アメリカ合衆国 44代大統領、バラク・オバマ氏。
史上最多の票を集めて当選し、大統領就任後も「Change」をスローガンに、在任8年間の中でより強固な経済、より平等な社会、そして国内においてもより安全な社会を追求し、世界からも高い称賛や評価を得ました。
アメリカ史上初の黒人大統領であり、史上最も若い大統領でもありました。
人材開発や組織開発に関する世界最大規模のカンファレンス ATD(Association for Talent Development)の中で、
教育に対する考え方や大統領に至るまでの経緯、世界平和に向けて必要なことを語りました。
その中で話されていた、「自己変革」について扱いたいと思います。
世界を牽引してきたオバマ氏の考える「自己変革」とは、
決して突飛でマネのできないものではありません。
自己変革のポイントとして二つが挙げられています。
- 色んな角度からアセスすること
現状に不満を抱えたときや、何かしらの問題に出くわしたとき、人は短絡的になりやすく、偏った見方で現状や問題を捉えることがあります。
オバマ氏は、自己変革にあたって、「色んな角度からアセス(評価・判断)することが重要である」と述べています。
実際、オバマ氏はタバコを吸うことがやめられない中で、娘の立場から考えた時にやめる決断をしたと言います。

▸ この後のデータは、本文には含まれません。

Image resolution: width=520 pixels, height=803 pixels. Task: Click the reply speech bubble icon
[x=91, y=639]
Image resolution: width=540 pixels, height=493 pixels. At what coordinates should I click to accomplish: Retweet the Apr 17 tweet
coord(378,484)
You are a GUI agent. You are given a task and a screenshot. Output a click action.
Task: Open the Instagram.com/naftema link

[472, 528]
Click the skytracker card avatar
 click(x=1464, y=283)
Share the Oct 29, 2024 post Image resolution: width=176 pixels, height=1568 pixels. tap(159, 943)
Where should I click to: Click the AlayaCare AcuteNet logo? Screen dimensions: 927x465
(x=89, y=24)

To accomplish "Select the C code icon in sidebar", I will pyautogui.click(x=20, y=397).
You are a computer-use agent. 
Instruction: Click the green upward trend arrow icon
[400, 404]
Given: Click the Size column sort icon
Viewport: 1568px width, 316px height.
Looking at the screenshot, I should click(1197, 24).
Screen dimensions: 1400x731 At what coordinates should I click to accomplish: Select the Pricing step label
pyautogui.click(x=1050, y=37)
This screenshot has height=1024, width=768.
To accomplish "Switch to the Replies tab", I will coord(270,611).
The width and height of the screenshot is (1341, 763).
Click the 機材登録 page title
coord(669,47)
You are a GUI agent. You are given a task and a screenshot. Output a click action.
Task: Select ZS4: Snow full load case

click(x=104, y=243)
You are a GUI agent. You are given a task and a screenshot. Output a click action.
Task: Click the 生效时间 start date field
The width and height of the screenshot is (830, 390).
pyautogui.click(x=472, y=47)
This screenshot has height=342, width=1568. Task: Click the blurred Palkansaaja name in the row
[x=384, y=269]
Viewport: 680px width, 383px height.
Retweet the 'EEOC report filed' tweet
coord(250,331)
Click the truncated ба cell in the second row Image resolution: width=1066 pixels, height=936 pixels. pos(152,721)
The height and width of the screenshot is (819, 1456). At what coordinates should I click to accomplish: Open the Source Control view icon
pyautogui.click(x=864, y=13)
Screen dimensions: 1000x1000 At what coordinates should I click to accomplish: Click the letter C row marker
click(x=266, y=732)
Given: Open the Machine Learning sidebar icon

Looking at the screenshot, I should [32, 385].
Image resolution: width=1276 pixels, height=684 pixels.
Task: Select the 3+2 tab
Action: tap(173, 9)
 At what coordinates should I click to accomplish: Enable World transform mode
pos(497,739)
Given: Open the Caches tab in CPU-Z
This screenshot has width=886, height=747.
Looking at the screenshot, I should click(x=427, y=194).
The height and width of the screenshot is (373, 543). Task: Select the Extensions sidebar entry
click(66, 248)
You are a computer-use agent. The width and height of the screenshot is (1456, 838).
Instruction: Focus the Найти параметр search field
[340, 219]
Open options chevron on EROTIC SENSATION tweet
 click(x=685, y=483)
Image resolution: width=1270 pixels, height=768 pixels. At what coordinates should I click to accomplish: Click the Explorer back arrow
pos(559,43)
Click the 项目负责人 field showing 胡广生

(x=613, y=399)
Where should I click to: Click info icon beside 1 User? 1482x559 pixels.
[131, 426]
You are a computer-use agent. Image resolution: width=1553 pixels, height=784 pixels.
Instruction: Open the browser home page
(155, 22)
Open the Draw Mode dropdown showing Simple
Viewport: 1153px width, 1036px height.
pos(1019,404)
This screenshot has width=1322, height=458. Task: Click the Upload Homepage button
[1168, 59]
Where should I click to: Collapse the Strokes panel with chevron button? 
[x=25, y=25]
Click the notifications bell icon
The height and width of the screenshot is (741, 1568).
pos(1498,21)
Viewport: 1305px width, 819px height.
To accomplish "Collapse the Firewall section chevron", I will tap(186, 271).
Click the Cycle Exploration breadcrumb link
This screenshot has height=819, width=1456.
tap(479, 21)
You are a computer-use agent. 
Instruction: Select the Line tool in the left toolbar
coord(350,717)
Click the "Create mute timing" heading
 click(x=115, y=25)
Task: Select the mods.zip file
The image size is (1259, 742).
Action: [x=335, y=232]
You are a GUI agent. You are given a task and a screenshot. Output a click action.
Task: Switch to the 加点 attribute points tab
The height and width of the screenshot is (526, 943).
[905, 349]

自分の持つ現状やその問題に対して、自分以外の立場に立って考えることや、捉え方そのものを変えることが、結果としてより早く柔軟に自己を変革できるポイントなのです。
- 一つひとつのことを積み重ねていくこと
自己変革はさることながら、社会を変革することは決して簡単なことではありません。
逃げたくなること、目を背けたくなることもあれば、人からの批判や人との比較もあるでしょう。
ポイントは、変革の難しさを理解し、一つひとつを積み重ねることであるとオバマ氏は述べています。
実際、オバマ氏は大統領在任中も健康保険を持っていなかった2000万人に健康保険を提供できましたが、当然ながら一夜にそれを成し遂げたわけではありません。
今でさえ、全ての人に健康保険を提供できていないのです。
しかし健康保険の提供ができない様々な歴史的な背景や政治問題と立ち向かい、少しずつ理想の実現に向けて前進をしたのです。
理想を描けば、あとは一日一日の積み重ねです。
オバマ氏の、「川の向こう側に到達したいという時に、そこへジャンプをすることは難しいですが、橋を架けることはできる」という言葉は、
すなわち大きな問題の解決や挑戦にあたって、大切なことは「今できることを積み上げていく」考え方なのでしょう。
最後に、これからの我々に求められる考え方として、オバマ氏はこのようなことを述べています。
「一人ひとりが、社会がほんの少し良くなるように、責任を取っていかなければなりません。
進歩はいつも、改善に向けた一人ひとりの責任から生まれるのです。
誰もが『問題』そのものを解決できるわけではありませんが、より良い世界にするために、あなたが『責任』を取ることはできます。
私が自分の娘にそう伝えているように、これからも人に優しく、そして人に役立つ生き方をしていきたいと思っています。」
自己変革や自身を日々変化させていくことは、結果として社会や国をより良い方向へと導きます。
それが例え大きなことではなくとも、大きな変化は小さな変化の連続によって起きています。
「社会は人なり」の言葉通り、最小単位である人の成長、もっと言えば小さな自分の自己変革が社会を変えていくのです。
私たちに今日できる、小さな自己変革とは、いったいどのようなものでしょうか?